§ What you are asked to do: Every line from the one with "Image resolution: width=1456" through the end of the entries below should be written out exactly; the pictures should not.

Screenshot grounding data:
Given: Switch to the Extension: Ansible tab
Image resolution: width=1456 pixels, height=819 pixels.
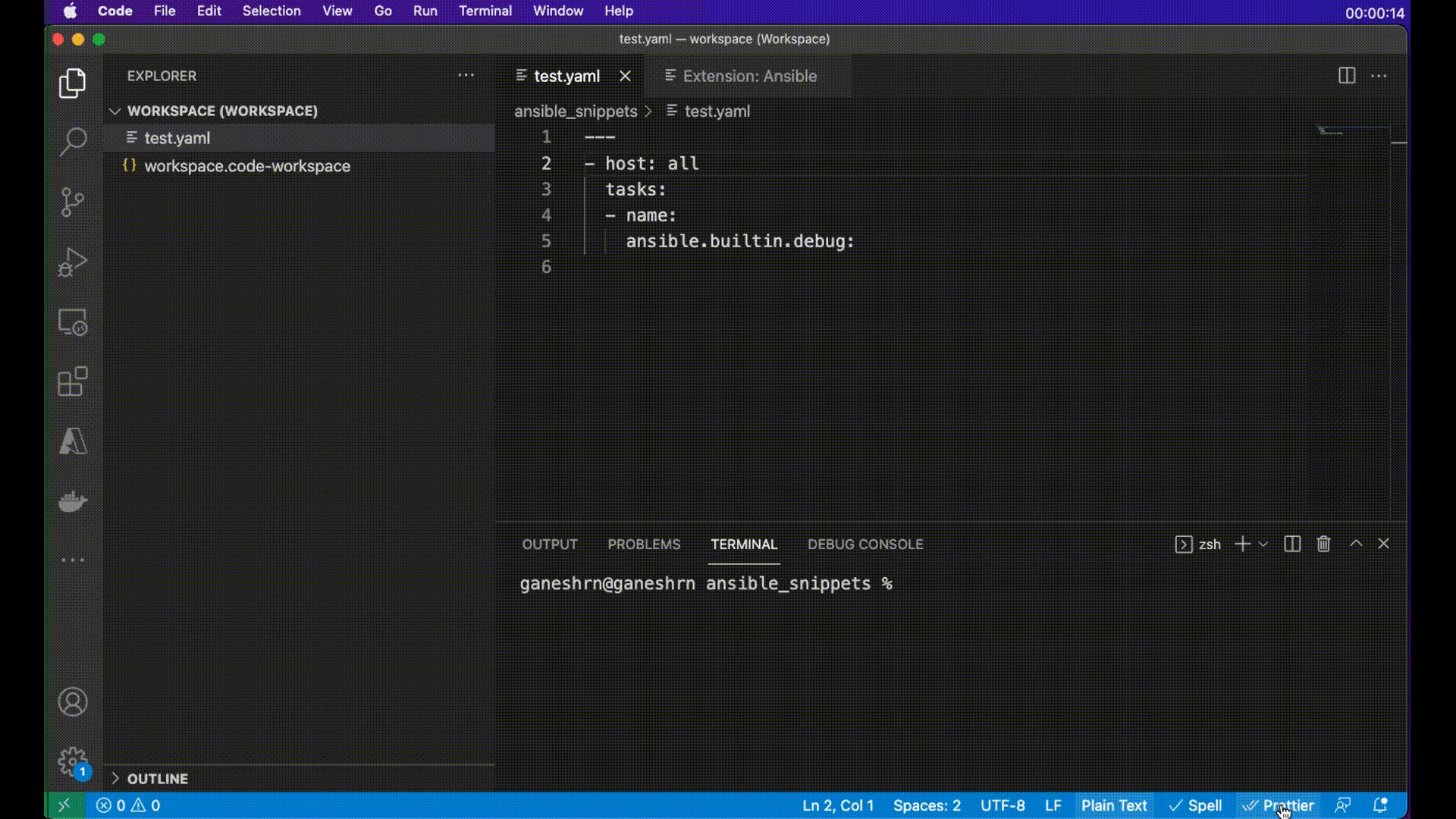Looking at the screenshot, I should pos(751,76).
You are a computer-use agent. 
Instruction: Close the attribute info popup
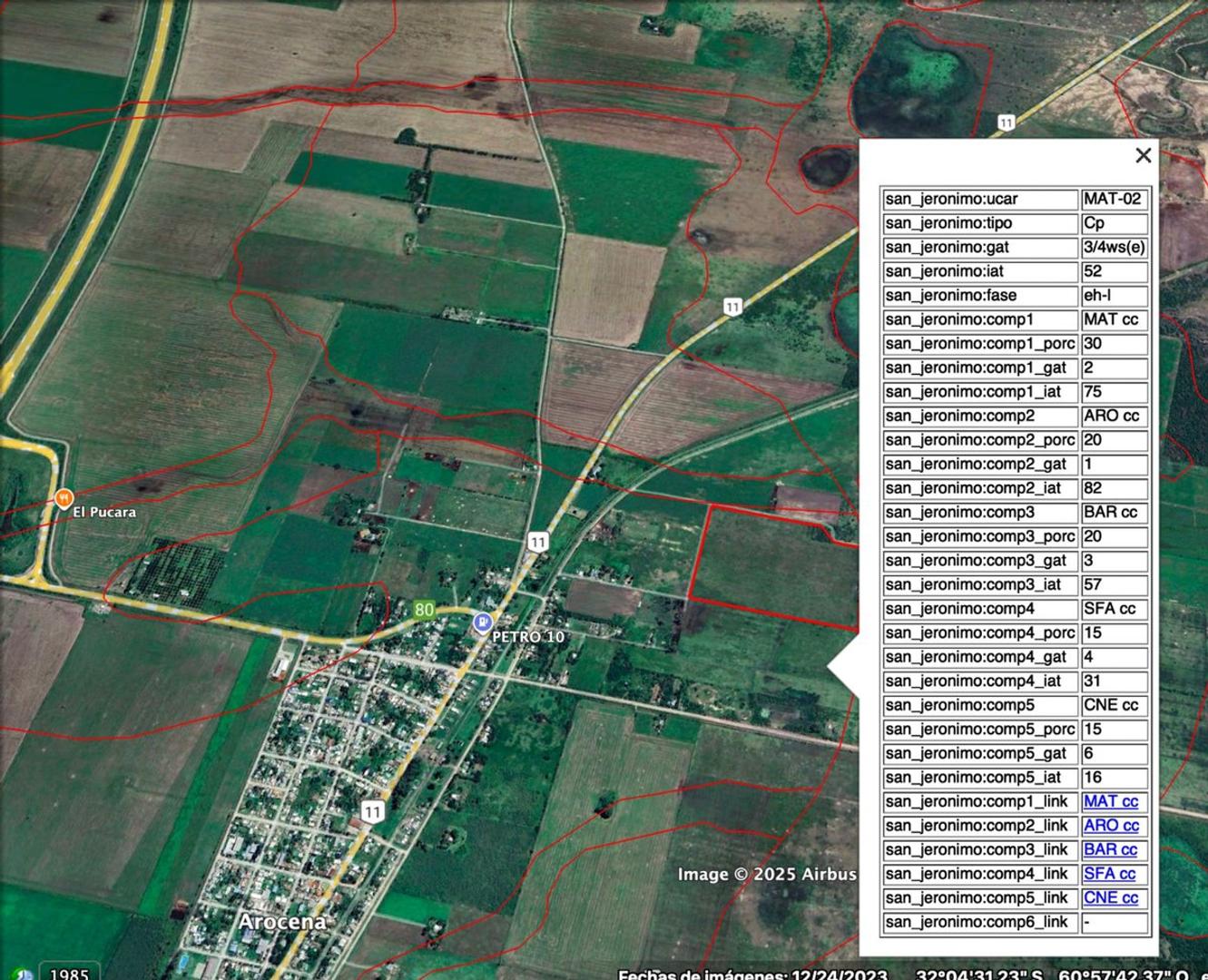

§ Answer:
Image resolution: width=1456 pixels, height=819 pixels.
Looking at the screenshot, I should pos(751,76).
You are a computer-use agent. 
Instruction: Close the attribute info popup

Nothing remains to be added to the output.